After both parties get over their fear of one another, loving symbiosis grows between the pair. The boy discovers that the blob possesses nigh-magical shape-shifting abilities. These come into play when the boy gives the blob jellybeans: a licorice jellybean will turn the blob into a ladder, a tangerine yields a trampoline, and so on. The two navigate the forest levels around the treehouse and eventually move on to other worlds together.
This all sounds familiar to those who have played the 1989 title, but this new release has improved the gameplay as much as the graphics. The boy now has unlimited jellybeans, whereas the original game only provided the exact amount of jellybeans needed per level. Also, checkpoints are frequent, so you can experiment wildly and die trying a puzzle without wasting time re-doing the level up to that point.

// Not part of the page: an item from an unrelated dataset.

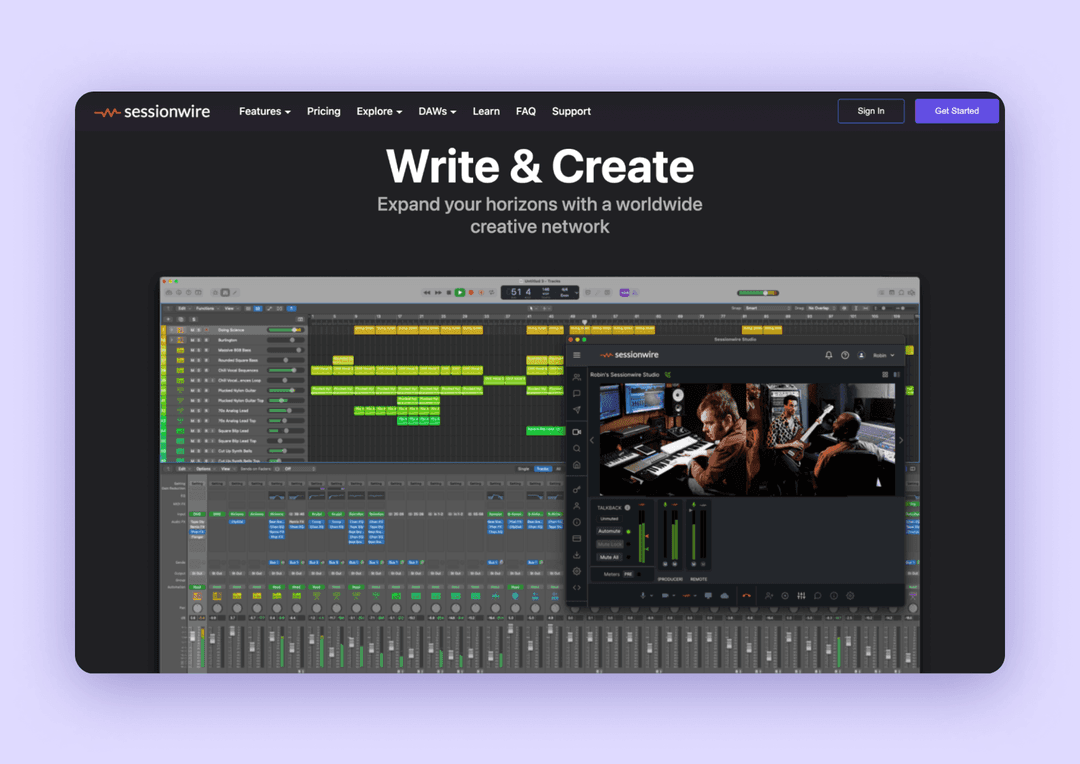1080x764 pixels.
Task: Click the Sign In button
Action: coord(871,111)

In each level, you’ll only be given certain flavors of beans, so you don’t get to use any transformation whenever you want. Luckily, you’ll always have blue jellybeans to turn the blob into a balloon, so that the blob can always float to you even if he’s far away or trapped (if you call him three times, he’ll transform into a balloon automatically and find you). Only getting certain jellybeans per level doesn’t make much sense, though — once you gain an ability, shouldn’t you get to keep it? The game inspires other questions as well; for example, why do jellybeans give Blobert special powers? And more importantly, where are the boy’s parents?
You’ll need to turn off the logic center of your brain to enjoy the game, but that won’t be hard. A Boy and his Blob’s puzzles increase in difficulty at just the right rate, and although the levels are repetitive, they’re also addictive. The game’s real charm is its personality; the boy’s refreshingly real-sounding exclamations and the blob’s bouncy, voiceless curiosity will trigger warm fuzzies in gamers of any age. There’s a button expressly for hugging the blob, which you could go the whole game without using — if you were a soulless automaton.